For her efforts, she was awarded the prestigious Wakefield Scholarship from the University of Cambridge to pursue a Masters of Studies in Applied Criminology and Police Management in 2016. Professor Lawrence Sherman, Wolfson Professor in Criminology and Director of the Institute of Criminology at University of Cambridge writes that “Debbie Platz has pioneered the development of training for “evidence-based policing.” This new approach to police decision-making, modelled on recent developments in medicine and education, requires a substantial shift in organizational culture and practices. Ms. Platz has bravely confronted the challenges of initiating such a shift, successfully unfreezing the thinking of many leaders across the organization. Building on previous external initiatives in relation to the University of Queensland, she has been able to carry the strategy forward into deeper areas of scepticism to test expensive practices that currently lack good evidence. In her time at the Cambridge University Police Executive Programme, Ms. Platz has clearly demonstrated herself to be one of the best champions in Australia for the success of evidence-based decision-making in police work.”


Publications and Projects Reflecting Inductee's Efforts:

  • George Mason University License Plate Web Portal
  • Lum, C. (PI), Merola, L. (co-PI), Willis, J., and Cave, B. License Plate Recognition Technologies for Law Enforcement: An Outcome and Legitimacy Evaluation. SPAWAR (Department of the Navy)-NIJ Funded Project.
  • Lum, Cynthia, Julie Hibdon, Breanne Cave, Christopher Koper and Linda Merola. (2011). License plate reader (LPR) police patrols in crime hot spots: An experimental evaluation in two adjacent jurisdictions.Journal of Experimental Criminology. 7(4),  321-345.
  • Merola, Linda, Cynthia Lum, Breanne Cave and Julie Hibdon. (Forthcoming). Community Support for License Plate Recognition. Policing: An International Journal of Police Strategies and Management.
  • Aden, H. (2010). Automatic License Plate Reader Technology. SPAWAR Webinar, May 3, 2010.

Statement from Inductee:

Having worked in both operational and strategic areas I thought our decision making was based on research but in hindsight it was based on often “gut policing skills” and what seemed to work in the past. As I became involved in the Australia and New Zealand Society of Evidence Based Policing, followed by studies with both Cambridge University and the University of Queensland I now have a new appreciation as to what “evidence based” policing really means. Through a number of randomized controlled trials and other quasi experiments I am amazed as to how innovation and creation can be trial, proven and improved ensuring our communities are safer. Reading researchers in the space of evidence based policing, it seems that many have had this experience and then had their passion ignited.

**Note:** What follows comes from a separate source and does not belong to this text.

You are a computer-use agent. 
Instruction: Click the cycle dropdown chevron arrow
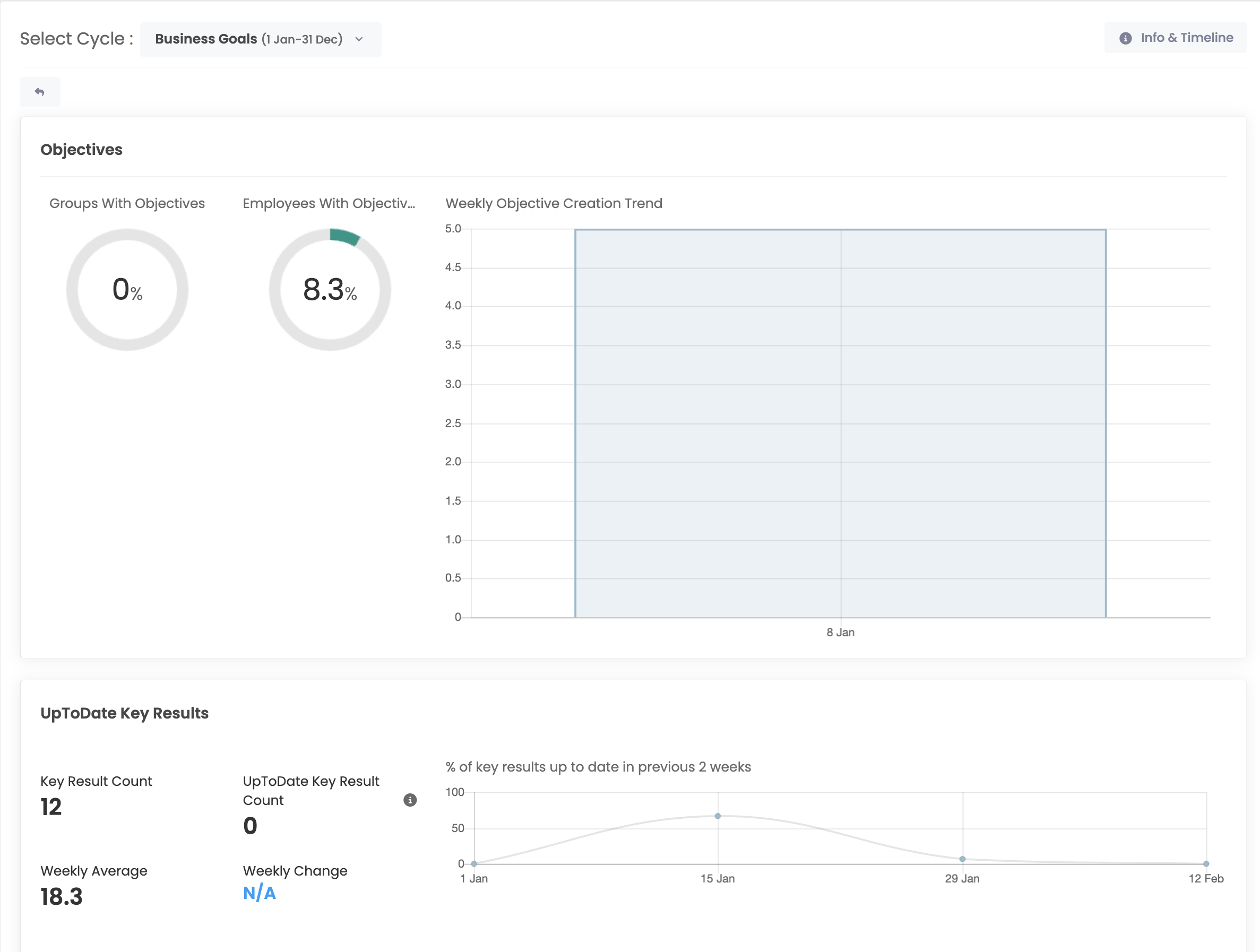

Another surprising phenomenon is how contagious this work can be. Research shows (Fajardo & Gardner, 2013) infectious diseases can be spread through direct human interaction where the contagion process is modelled on a social contact network where individuals are represented as nodes and contacts between individuals are represented as links. Whilst in medicine, a scientist would probably investigate how to stop the infection spreading by disrupting these links, I feel in policing we should explore how these links can be expanded upon to encourage research. I found that once people start to understand and be involved in rigorously assessing their ideas they seem to be inspired to develop more and more projects. I saw this in the Queensland Police Service and now I am seeing it my new home, the Australian Federal Police (AFP). Having conducted a number of training sessions in the AFP I can now see the energy and ideas starting to flow. Members are developing ways to create efficiencies and effectiveness through targeting, testing and tracking their initiatives in a great effort to keep Australia safer. I am so enthusiastic about the future of policing in Australia.